══ 本文
日本の人口あたりの集中治療病棟がイタリアの半分、独の6分の1しかない。さんざんDisってケチってきたんだからいまさら文句言うな!的なツイートも。いずれも多くの支持を集めているように見受けられました。

「文句言うな!」はそのとおりだと思いますが、これが「平時の無駄を削減(効率化)することを否定」する論拠になったりムードになるのは怖いと思いました。

理由は簡単です。平時に有事のピークにあわせた資源を維持するには莫大なコストが必要だからです。将来世代に負担を残すだけです。看過できません。

非効率な投資を正当化する口実とされてしまいます。危機は利権や影響力の拡大を狙う政治家、官僚にとっては絶好のチャンスです。(規制/規制団体=>天下りという構図) 「安全」という反対しづらい大義をつかって実現しようとします。そこにあるのは「私(欲)」であり公益にかなうものではありません。

ただし、有事に必要な資源が足りなくなってしまったのは確かです。救命に直結するので対応しなければいけません。平時にも有事にも対応できるそんな都合の良い方法はあるのでしょうか?

あります。実はIT業界ではこの問題をここ10年で解決済です。

「仮想化」と「クラウドコンピューティング」

IT業界はこの問題を解決済です。「仮想化」と「クラウド」です。

まず「仮想化」。例えば10台のサーバで動作していたアプリケーションを2台のサーバに集約します。
資源を共有することで、利用効率があがります。さらにサーバ台数が減ると、設置スペースも減り、サーバの保守に要するコストや周辺機材も減ります。素晴らしい。一大ムーブメントとなりました。
════
══ データ抜粋
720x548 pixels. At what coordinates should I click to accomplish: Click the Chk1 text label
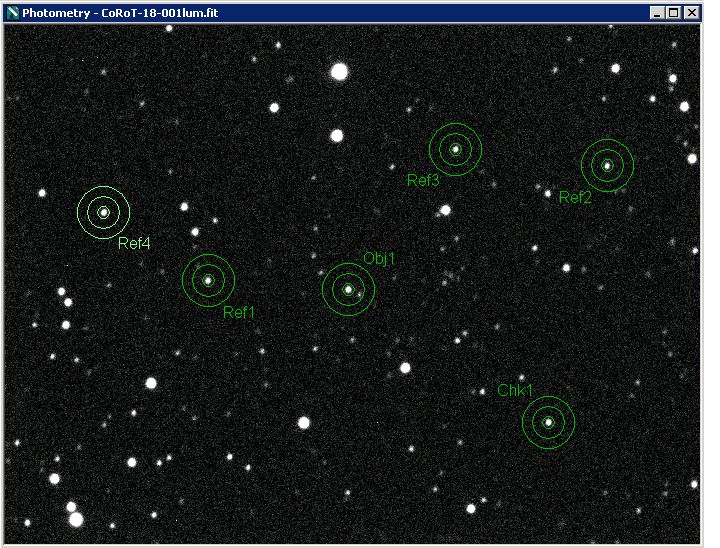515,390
════
══ データ抜粋
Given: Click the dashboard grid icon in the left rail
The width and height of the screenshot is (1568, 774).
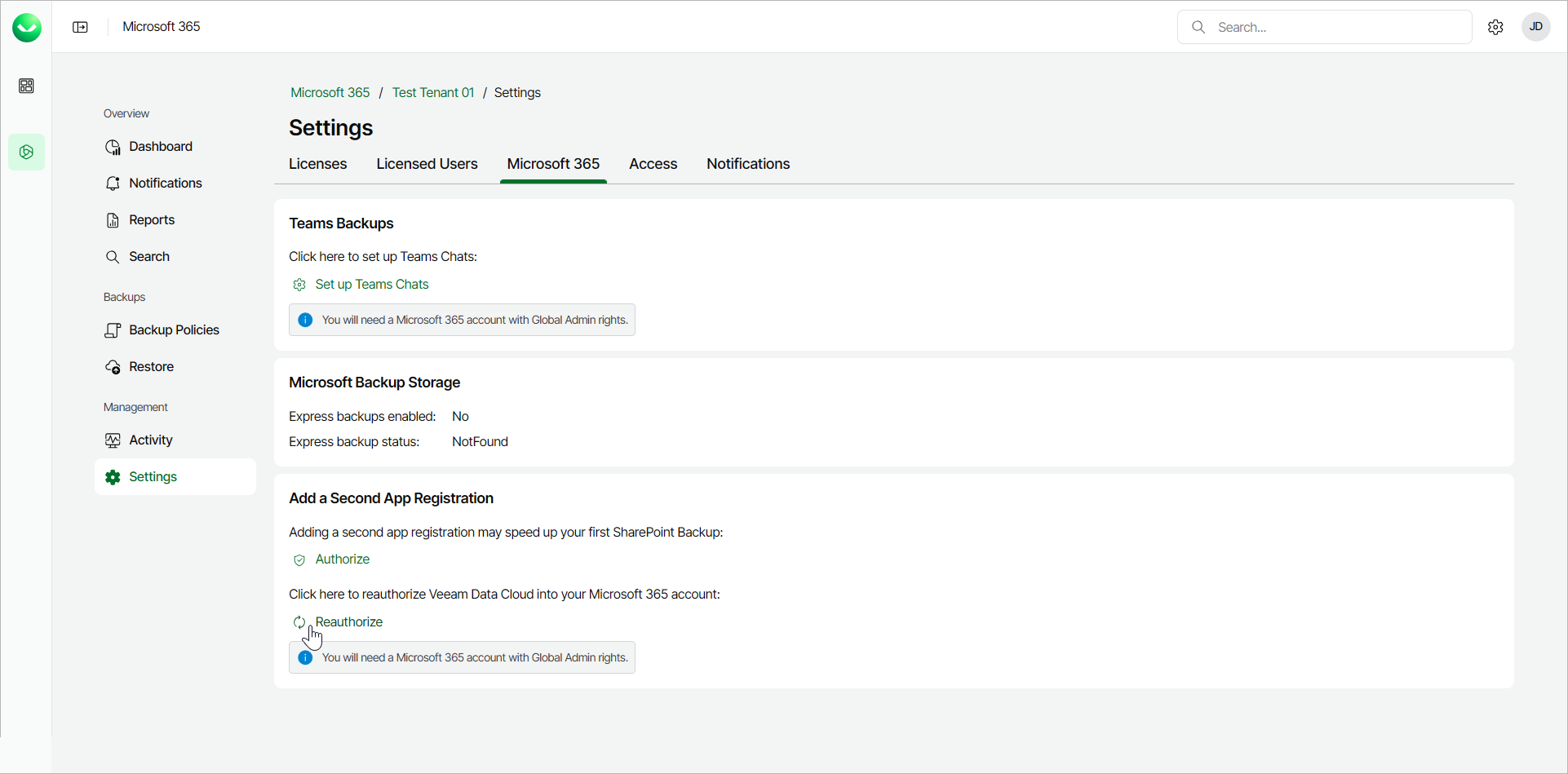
════
本文の「仮想化」の説明で、サーバ台数が減ると一緒に減るとされているものをすべて挙げよ。 答えは本文だけを根拠にすること。

**解答**
設置スペース、サーバの保守に要するコスト、周辺機材